The Supreme Court on Friday sought the response of the Union government on a plea seeking barring convicted persons from contesting polls for life and preventing their entry into judiciary and the executive.
A bench comprising Justices Ranjan Gogoi and Navin Sinha asked the government to file its reply in two weeks and posted the matter for further hearing on April 18.
The counsel appearing for the government said the reply was ready and will be filed in a couple of days.
The government said similar issues had already been dealt with by the apex court referred to the Constitution bench.
The bench, however, asked the government to file the reply to the plea.
Senior advocate Vikas Singh, appearing for Delhi BJP Spokesperson and advocate Ashwini Upadhaya, who has filed the petition also seeking setting up special courts for trial of criminal cases against lawmakers, said Election Commission of India (ECI) has filed its reply in which it supported some of prayers in the plea.
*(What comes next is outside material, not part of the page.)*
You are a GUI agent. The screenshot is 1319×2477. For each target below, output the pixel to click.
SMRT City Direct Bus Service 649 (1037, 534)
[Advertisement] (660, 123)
The bench said if the petitioner wished to file a rejoinder, he could do so.
Earlier this week the EC had told the apex court that it was in favour of barring convicted persons from contesting polls for life and stopping their entry into judiciary and the executive.
The EC had also said it was in favour of setting up special courts to decide criminal cases related to people’s representatives, public servants and members of the judiciary in accordance with the spirit of the Constitution.
Terming the prayers as not adversarial, the poll panel said it supported the cause espoused by the petitioner.
With regard to direction for setting a minimum qualification and maximum age limit for legislators, the commission said the issue is in the legislative domain and will require amendment to the Constitution.
It also said it has been championing the cause of decriminalisation of politics within the constitutional and statutory framework, wherever possible with the aid of article 324, relating to the functions and powers of the poll body.
The EC has also issued necessary instructions in furtherance of the mandate to conduct free and fair elections and to “decriminalize democracy”, it had said.